**Task brief**: Repeat precisely the line in which "Task: Click the" occurs and all lines that follow it in the entries below. Pictures must be omitted.

**Saved data entries**:
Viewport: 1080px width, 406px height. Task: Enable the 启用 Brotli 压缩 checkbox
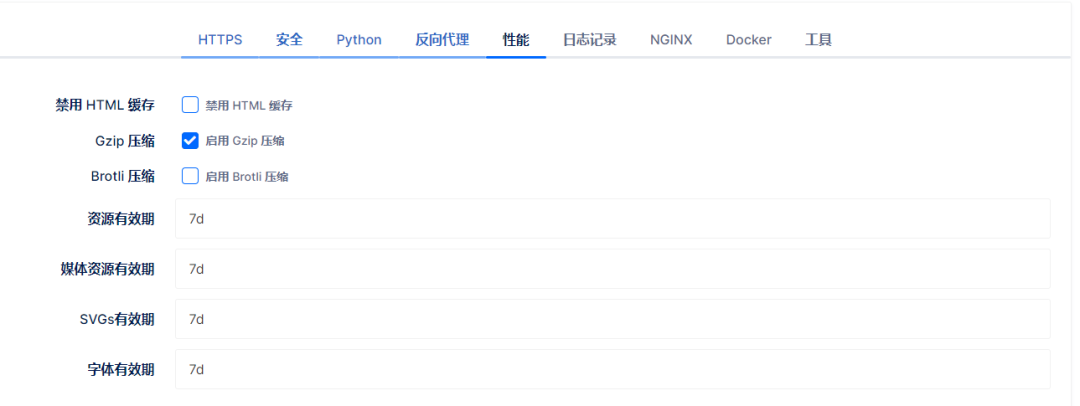coord(190,176)
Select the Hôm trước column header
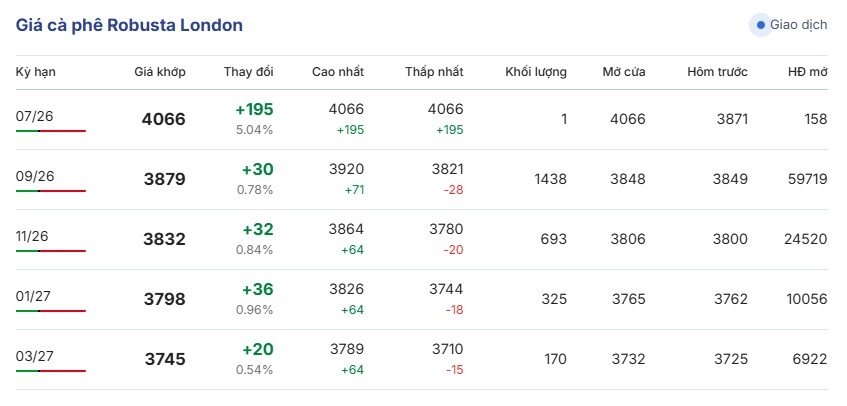847x406 pixels. coord(717,72)
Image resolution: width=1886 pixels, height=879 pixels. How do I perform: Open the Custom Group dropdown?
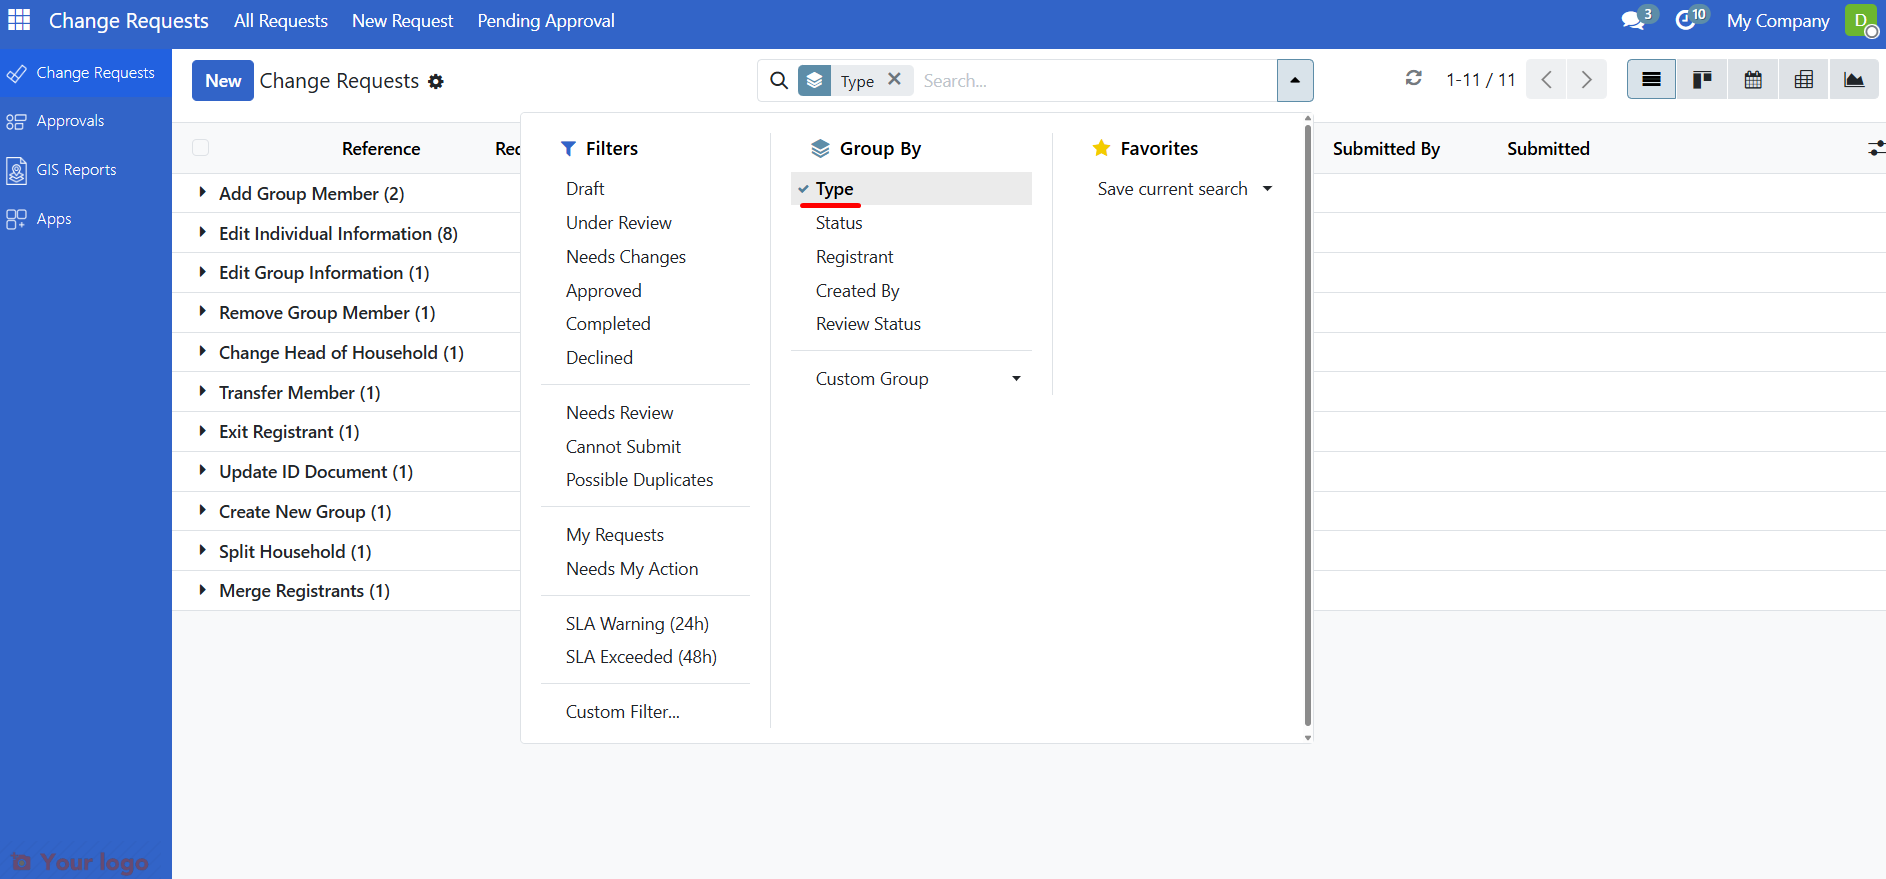(x=917, y=379)
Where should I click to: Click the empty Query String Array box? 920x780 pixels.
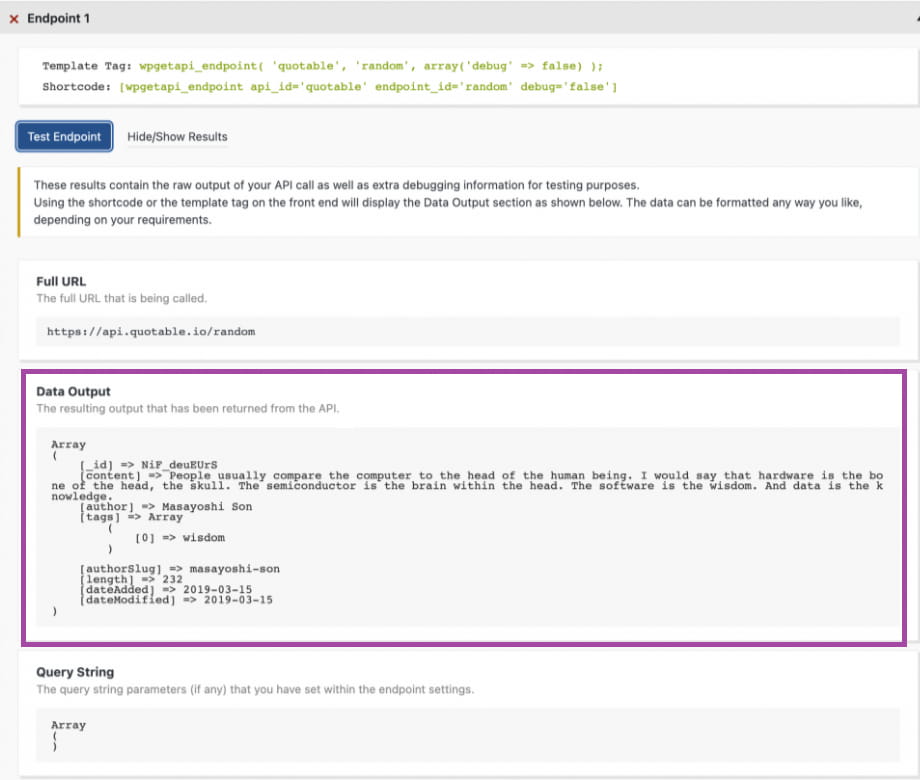pyautogui.click(x=468, y=735)
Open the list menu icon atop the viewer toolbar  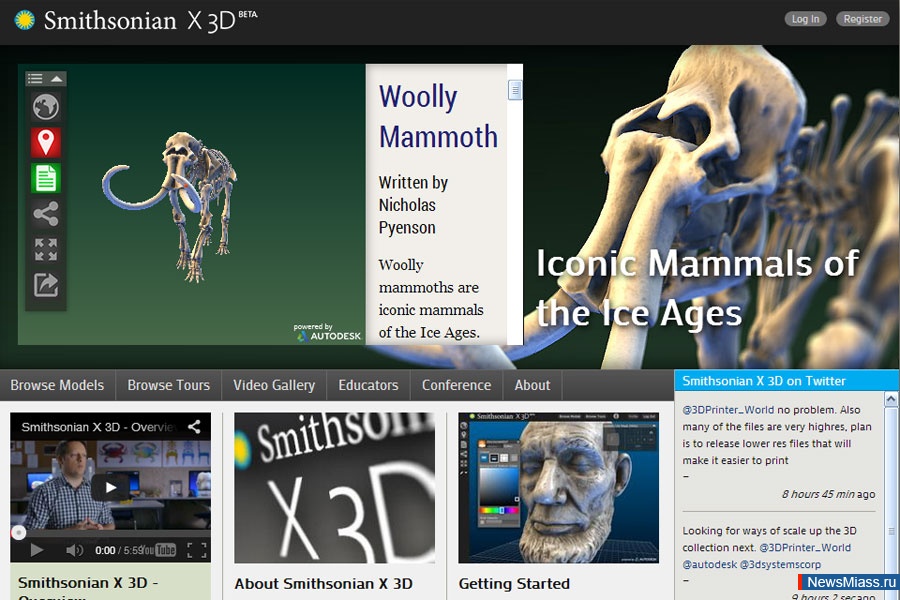35,78
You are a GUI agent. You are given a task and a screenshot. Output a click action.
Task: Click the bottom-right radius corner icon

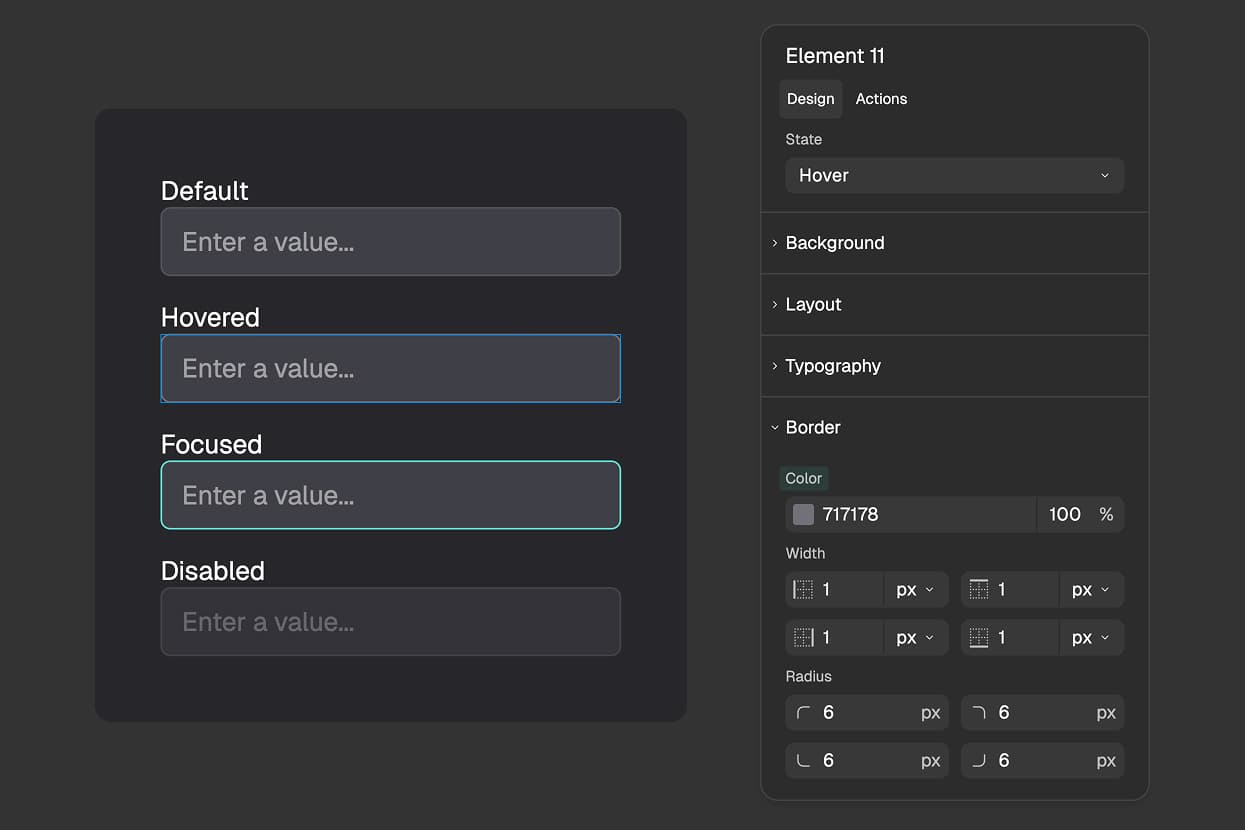pyautogui.click(x=977, y=760)
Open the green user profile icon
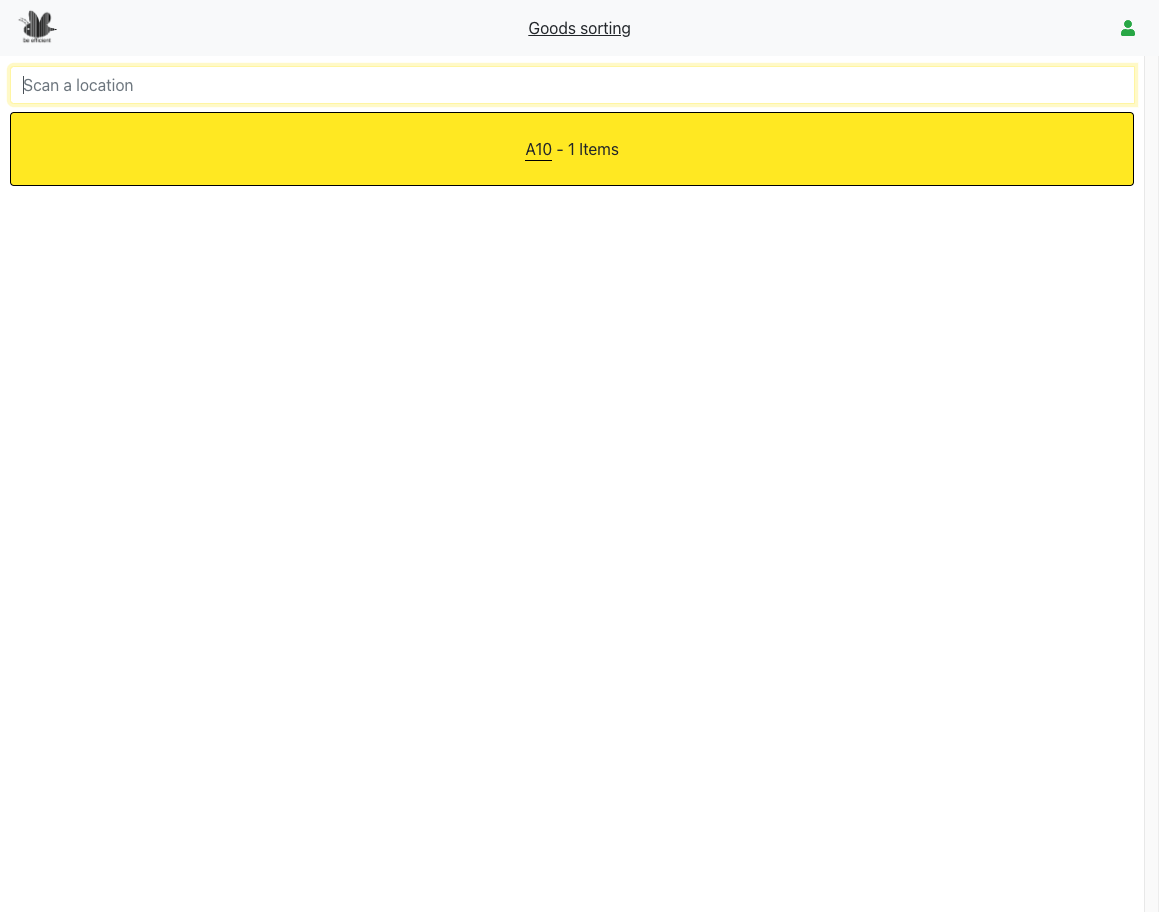1159x912 pixels. (x=1127, y=28)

**Answer space**:
Task: Click the bottom-right radius corner icon

pyautogui.click(x=977, y=760)
Open the green user profile icon
1159x912 pixels. (x=1127, y=28)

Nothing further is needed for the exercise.